_Instructions to follow_: These entries must be printed again exactly as they are.

_Saved entries_:
***

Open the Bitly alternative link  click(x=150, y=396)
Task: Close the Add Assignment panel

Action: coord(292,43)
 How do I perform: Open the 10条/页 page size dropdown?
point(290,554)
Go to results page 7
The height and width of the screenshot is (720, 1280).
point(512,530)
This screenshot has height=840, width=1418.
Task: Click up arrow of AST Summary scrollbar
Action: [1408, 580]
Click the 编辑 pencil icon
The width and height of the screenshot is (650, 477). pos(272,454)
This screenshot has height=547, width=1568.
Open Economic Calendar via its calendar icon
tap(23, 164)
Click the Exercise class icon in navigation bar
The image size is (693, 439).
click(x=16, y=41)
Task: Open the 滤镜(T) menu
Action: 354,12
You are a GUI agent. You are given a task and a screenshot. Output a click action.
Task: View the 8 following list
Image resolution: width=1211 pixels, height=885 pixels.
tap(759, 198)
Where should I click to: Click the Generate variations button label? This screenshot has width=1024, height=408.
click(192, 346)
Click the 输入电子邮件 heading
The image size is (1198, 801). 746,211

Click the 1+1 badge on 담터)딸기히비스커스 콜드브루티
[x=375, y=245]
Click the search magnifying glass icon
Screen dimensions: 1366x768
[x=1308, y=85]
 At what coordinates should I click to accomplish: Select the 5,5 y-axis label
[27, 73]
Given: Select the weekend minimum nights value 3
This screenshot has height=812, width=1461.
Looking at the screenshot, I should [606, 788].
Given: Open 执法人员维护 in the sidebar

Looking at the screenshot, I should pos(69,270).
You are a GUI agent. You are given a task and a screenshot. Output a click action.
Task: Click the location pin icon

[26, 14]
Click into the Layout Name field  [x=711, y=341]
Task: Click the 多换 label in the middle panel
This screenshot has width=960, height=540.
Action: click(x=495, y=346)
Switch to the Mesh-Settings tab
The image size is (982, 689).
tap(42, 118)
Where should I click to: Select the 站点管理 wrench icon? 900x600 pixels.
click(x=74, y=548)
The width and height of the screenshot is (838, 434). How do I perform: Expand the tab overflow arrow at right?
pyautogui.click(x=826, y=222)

***

_Written response_:
Open the Bitly alternative link  click(x=150, y=396)
Task: Close the Add Assignment panel

Action: coord(292,43)
 How do I perform: Open the 10条/页 page size dropdown?
point(290,554)
Go to results page 7
The height and width of the screenshot is (720, 1280).
point(512,530)
This screenshot has height=840, width=1418.
Task: Click up arrow of AST Summary scrollbar
Action: [1408, 580]
Click the 编辑 pencil icon
The width and height of the screenshot is (650, 477). pos(272,454)
This screenshot has height=547, width=1568.
Open Economic Calendar via its calendar icon
tap(23, 164)
Click the Exercise class icon in navigation bar
The image size is (693, 439).
click(x=16, y=41)
Task: Open the 滤镜(T) menu
Action: 354,12
You are a GUI agent. You are given a task and a screenshot. Output a click action.
Task: View the 8 following list
Image resolution: width=1211 pixels, height=885 pixels.
tap(759, 198)
Where should I click to: Click the Generate variations button label? This screenshot has width=1024, height=408.
click(192, 346)
Click the 输入电子邮件 heading
The image size is (1198, 801). 746,211

Click the 1+1 badge on 담터)딸기히비스커스 콜드브루티
[x=375, y=245]
Click the search magnifying glass icon
Screen dimensions: 1366x768
[x=1308, y=85]
 At what coordinates should I click to accomplish: Select the 5,5 y-axis label
[27, 73]
Given: Select the weekend minimum nights value 3
This screenshot has height=812, width=1461.
Looking at the screenshot, I should [606, 788].
Given: Open 执法人员维护 in the sidebar

Looking at the screenshot, I should pos(69,270).
You are a GUI agent. You are given a task and a screenshot. Output a click action.
Task: Click the location pin icon

[26, 14]
Click into the Layout Name field  [x=711, y=341]
Task: Click the 多换 label in the middle panel
This screenshot has width=960, height=540.
Action: click(x=495, y=346)
Switch to the Mesh-Settings tab
The image size is (982, 689).
tap(42, 118)
Where should I click to: Select the 站点管理 wrench icon? 900x600 pixels.
click(x=74, y=548)
The width and height of the screenshot is (838, 434). How do I perform: Expand the tab overflow arrow at right?
pyautogui.click(x=826, y=222)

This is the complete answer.